— Information given —
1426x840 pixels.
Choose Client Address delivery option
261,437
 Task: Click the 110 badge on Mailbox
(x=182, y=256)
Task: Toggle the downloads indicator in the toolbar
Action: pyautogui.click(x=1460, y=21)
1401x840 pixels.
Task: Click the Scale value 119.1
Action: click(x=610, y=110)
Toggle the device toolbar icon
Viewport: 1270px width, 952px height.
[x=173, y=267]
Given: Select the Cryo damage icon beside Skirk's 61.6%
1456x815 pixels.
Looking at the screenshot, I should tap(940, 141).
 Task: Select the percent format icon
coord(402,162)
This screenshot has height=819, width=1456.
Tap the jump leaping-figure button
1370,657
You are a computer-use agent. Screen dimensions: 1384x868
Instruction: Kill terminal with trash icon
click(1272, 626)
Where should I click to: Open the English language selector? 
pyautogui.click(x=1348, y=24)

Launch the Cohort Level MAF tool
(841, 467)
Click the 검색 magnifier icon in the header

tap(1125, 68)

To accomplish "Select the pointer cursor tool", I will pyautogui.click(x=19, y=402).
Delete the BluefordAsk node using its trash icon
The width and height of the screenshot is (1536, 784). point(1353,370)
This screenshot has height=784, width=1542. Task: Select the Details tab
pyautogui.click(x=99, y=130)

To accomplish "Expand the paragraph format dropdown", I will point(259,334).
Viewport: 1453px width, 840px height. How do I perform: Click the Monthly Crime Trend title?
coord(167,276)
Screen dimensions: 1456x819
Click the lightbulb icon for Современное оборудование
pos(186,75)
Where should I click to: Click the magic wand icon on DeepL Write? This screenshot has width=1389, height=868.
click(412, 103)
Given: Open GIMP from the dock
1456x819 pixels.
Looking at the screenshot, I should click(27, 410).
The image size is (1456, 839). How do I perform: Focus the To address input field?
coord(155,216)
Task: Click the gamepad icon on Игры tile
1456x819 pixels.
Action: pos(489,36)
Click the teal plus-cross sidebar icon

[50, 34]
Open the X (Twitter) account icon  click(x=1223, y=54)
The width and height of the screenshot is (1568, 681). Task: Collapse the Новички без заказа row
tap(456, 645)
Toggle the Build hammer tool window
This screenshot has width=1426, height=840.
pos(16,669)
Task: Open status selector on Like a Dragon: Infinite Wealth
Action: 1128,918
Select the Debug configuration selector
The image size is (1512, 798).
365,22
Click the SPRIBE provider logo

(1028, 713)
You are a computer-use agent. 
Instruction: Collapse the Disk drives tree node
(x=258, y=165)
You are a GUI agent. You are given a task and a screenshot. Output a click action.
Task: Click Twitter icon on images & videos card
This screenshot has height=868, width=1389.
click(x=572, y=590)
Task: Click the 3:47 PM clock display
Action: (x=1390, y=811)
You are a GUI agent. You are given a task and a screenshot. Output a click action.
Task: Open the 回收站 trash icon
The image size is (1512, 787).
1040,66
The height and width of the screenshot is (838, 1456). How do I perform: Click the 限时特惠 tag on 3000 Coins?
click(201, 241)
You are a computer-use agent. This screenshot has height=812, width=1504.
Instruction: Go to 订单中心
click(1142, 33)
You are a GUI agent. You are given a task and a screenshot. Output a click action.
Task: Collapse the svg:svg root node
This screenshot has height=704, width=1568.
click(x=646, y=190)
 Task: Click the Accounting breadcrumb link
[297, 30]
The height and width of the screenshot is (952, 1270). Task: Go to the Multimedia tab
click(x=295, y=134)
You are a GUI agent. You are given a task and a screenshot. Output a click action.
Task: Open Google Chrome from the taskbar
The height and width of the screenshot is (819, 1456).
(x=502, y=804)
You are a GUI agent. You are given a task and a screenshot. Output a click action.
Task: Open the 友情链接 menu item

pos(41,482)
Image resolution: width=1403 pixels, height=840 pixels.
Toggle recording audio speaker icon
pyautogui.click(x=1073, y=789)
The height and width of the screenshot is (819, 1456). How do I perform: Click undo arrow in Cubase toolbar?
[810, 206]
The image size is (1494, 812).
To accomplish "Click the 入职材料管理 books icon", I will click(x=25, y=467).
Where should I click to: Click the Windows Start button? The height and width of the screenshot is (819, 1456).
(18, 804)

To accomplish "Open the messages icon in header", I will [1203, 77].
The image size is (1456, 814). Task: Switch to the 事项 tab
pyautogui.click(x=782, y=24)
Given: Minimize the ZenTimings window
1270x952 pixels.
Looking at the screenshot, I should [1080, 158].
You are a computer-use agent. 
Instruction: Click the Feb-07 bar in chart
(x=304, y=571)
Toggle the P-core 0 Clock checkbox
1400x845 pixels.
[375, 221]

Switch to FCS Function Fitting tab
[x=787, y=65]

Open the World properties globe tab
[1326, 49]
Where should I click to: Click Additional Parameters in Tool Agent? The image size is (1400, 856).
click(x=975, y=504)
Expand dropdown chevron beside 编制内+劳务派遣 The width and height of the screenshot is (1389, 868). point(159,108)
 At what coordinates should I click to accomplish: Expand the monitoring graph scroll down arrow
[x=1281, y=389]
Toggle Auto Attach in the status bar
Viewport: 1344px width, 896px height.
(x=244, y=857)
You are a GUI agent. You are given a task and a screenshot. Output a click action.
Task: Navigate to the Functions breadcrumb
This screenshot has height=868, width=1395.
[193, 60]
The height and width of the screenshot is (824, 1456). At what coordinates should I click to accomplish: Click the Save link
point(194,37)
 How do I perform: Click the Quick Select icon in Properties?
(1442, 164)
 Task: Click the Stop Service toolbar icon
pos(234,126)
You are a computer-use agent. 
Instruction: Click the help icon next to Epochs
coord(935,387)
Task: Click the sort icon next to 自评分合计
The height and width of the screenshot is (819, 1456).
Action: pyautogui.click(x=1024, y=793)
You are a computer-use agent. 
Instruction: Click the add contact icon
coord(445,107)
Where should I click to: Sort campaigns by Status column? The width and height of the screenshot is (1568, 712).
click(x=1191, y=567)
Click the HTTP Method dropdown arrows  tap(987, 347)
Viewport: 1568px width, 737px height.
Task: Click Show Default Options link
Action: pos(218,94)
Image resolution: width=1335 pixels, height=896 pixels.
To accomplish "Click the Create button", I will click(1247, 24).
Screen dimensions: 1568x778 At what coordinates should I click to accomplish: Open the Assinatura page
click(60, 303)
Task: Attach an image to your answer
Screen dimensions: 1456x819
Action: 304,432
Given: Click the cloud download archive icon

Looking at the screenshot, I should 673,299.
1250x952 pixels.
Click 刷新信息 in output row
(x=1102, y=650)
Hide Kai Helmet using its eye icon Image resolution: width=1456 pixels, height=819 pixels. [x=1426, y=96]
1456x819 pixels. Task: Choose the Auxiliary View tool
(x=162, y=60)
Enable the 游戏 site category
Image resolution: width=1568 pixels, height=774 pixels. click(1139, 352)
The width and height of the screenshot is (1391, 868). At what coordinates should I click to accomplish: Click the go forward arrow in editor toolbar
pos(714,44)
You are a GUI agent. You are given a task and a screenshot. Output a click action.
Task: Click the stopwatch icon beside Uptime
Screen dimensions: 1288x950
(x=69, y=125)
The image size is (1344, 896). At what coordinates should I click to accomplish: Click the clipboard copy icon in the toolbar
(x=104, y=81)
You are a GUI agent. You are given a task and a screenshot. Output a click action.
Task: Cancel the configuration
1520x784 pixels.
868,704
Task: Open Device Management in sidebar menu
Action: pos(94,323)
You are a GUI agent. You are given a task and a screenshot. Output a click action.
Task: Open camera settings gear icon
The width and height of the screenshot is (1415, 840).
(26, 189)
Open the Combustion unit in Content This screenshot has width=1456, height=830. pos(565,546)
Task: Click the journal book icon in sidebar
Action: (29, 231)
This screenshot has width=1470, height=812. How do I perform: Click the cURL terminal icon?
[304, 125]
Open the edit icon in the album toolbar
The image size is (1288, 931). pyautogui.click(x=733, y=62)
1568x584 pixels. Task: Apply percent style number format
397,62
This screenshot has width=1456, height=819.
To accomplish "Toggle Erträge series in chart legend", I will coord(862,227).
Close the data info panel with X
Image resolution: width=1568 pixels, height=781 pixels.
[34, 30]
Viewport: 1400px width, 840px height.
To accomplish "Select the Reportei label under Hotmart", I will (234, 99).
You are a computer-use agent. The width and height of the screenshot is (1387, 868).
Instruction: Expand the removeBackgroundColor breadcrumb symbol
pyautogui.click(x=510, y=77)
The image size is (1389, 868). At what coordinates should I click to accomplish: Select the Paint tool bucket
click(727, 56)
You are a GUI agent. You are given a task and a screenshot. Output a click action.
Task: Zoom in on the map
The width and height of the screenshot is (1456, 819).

— Exercise description —
Reproduce exactly the entries above, limited to the lines from the one with "The image size is (1344, 896)." through the one with "Task: Open camera settings gear icon", both included.

— Result below —
The image size is (1344, 896). At what coordinates should I click to accomplish: Click the clipboard copy icon in the toolbar
(x=104, y=81)
You are a GUI agent. You are given a task and a screenshot. Output a click action.
Task: Cancel the configuration
1520x784 pixels.
868,704
Task: Open Device Management in sidebar menu
Action: pos(94,323)
You are a GUI agent. You are given a task and a screenshot. Output a click action.
Task: Open camera settings gear icon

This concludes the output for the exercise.